A couple of weeks ago, I got a call from my younger son’s school. A call from school can mean one of three things – a child has done something wrong, he’s ill or he’s had an accident. It was the latter.
My son had taken a knock to the face during a bad tackle in a games lesson. His cheek looked swollen and his vision was blurry. The teacher thought he could have a cracked cheek bone and asked me to pick him up from school.
My poor boy certainly did have a swollen cheek, and the beginnings of a black eye. As soon as we drove out of school, he cried and cried and cried. He didn’t want to go to hospital, his head hurt and he just wanted to go home. So he went home, had some paracetamol and rested.

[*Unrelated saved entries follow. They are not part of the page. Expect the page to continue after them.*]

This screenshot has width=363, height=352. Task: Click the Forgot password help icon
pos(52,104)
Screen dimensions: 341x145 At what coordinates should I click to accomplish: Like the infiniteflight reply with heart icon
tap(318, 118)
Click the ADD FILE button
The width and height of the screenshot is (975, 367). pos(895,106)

The following day, he was too tired and his head hurt too much for school. The swelling to his cheek had gone down a bit and it was clear just how swollen his nose was. After the initial concern was for his cheek, my son realised that it was actually his nose that was the problem and he was having difficulty breathing. More so the following day when he got a cold. For a couple of days everything felt wrong – his head, his nose, his breathing. He was tired and in pain. But after two days off school, he went back.
The good thing about going to a school full of highly intelligent kids is the very high proportion of doctors among the parents. So one parent who is an ENT specialist told us he needed to see the GP quickly to get a referral to the hospital. If he needed his nose resetting, it would need to be done within two to three weeks. It would be manipulated back under general anaesthetic.

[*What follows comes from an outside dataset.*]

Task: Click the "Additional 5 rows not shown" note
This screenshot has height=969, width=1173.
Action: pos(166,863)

Everyone from the GP to the games teachers (experts on broken noses!) was surprised at how unbroken my son’s nose looked. But there’s a story there…
Back when he was 8, he almost certainly broke his nose playing football. A dad, who shouldn’t have been tackling kids, tackled him. My son fell and this man fell on top of him, breaking his nose. As he was only 8, we were advised not to put him through the trauma of getting it fixed. Since then, he’s had very little sense of smell and it makes me angry every time I think about it, but that’s another story.
What this latest knock had done, seemed to be put the nose back in place, so it looked straighter than it had in years.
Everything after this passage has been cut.